EXERCISES TO COMPLETE:
• a. List every condition that the floriculture text says the field needs.
• b. Transcribe the stretch of the floriculture text from "Whether it is" through "University (PAU), Ludhiana.".

# PROVIDED TEXT start

Whether it is the business of cut flowers, raising saplings in nurseries, growing bulbs, producing seeds or processing extracts, floriculture fetches high returns. But conditions apply. This field needs an isolated vast area, water that is not saline, specialised training, skilled labour, and the owner’s hands-on involvement.
HOW THEY GREW
“Diversification in floriculture has been limited so far because it is labour and technology intensive, needs a vast field to avoid cross-pollination and is demand driven. The demand for flowers is catching up slowly so progressive farmers are warming up to this niche crop,” says Ajmer Singh, the head of the department of floriculture at Punjab Agricultural University (PAU), Ludhiana.
For those keen on adopting this field, the three national award-winning floriculturists of Patiala district suggest starting out small. Avtar Singh began with floriculture in 3.5 acres of the 18-acre ancestral land in 1985. “Start with an acre as you need to be directly involved even if you have trained labour. I drive down from my home in Ludhiana daily because I can’t ignore my flowers for even two days between October and May,” he says.
A mechanical engineer-turned-floriculturist Gurpreet Singh Shergill, who owns 36 acres at Mujhal Khurd, 15km from Patiala on the road to Samana, says, “My father Baldev Singh was a regular farmer who followed the wheat-paddy cycle. When I joined my elder brother Karamjit Singh in farming, we decided to diversify. I equipped myself with knowhow in floriculture, fish farming and beekeeping. We started with an acre of marigold in 1996.”
Today, he transports 10 quintals of fresh flowers, most of them red rose stems, daily in his pick-up jeep from his fields and polyhouses to florists in Patiala. Wholesalers pick up his fresh flower supply for Ludhiana and Chandigarh. “I grow a variety of flowers from marigold, gladioli, statice to the desi rose. This is a perishable product that needs care and supervision so I don’t venture out too far like Delhi. I started seed production two years ago,” he says.

# PROVIDED TEXT end
# RECORDED INFORMATION start

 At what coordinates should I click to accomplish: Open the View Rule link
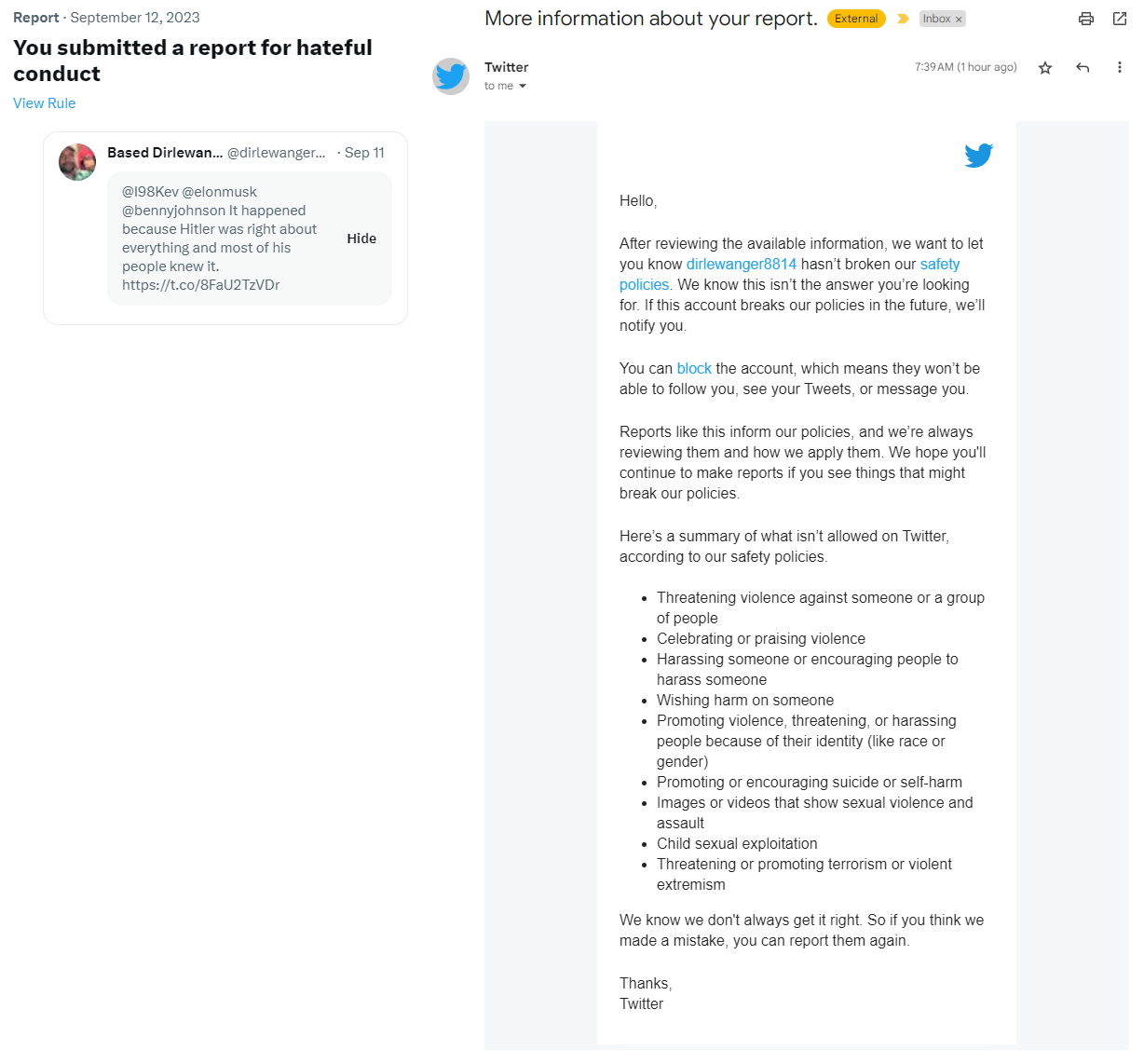coord(45,103)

# RECORDED INFORMATION end

EXERCISE SOLUTIONS:
• a.
- An isolated vast area
- Water that is not saline
- Specialised training
- Skilled labour
- The owner’s hands-on involvement

• b.
Whether it is the business of cut flowers, raising saplings in nurseries, growing bulbs, producing seeds or processing extracts, floriculture fetches high returns. But conditions apply. This field needs an isolated vast area, water that is not saline, specialised training, skilled labour, and the owner’s hands-on involvement.
HOW THEY GREW
“Diversification in floriculture has been limited so far because it is labour and technology intensive, needs a vast field to avoid cross-pollination and is demand driven. The demand for flowers is catching up slowly so progressive farmers are warming up to this niche crop,” says Ajmer Singh, the head of the department of floriculture at Punjab Agricultural University (PAU), Ludhiana.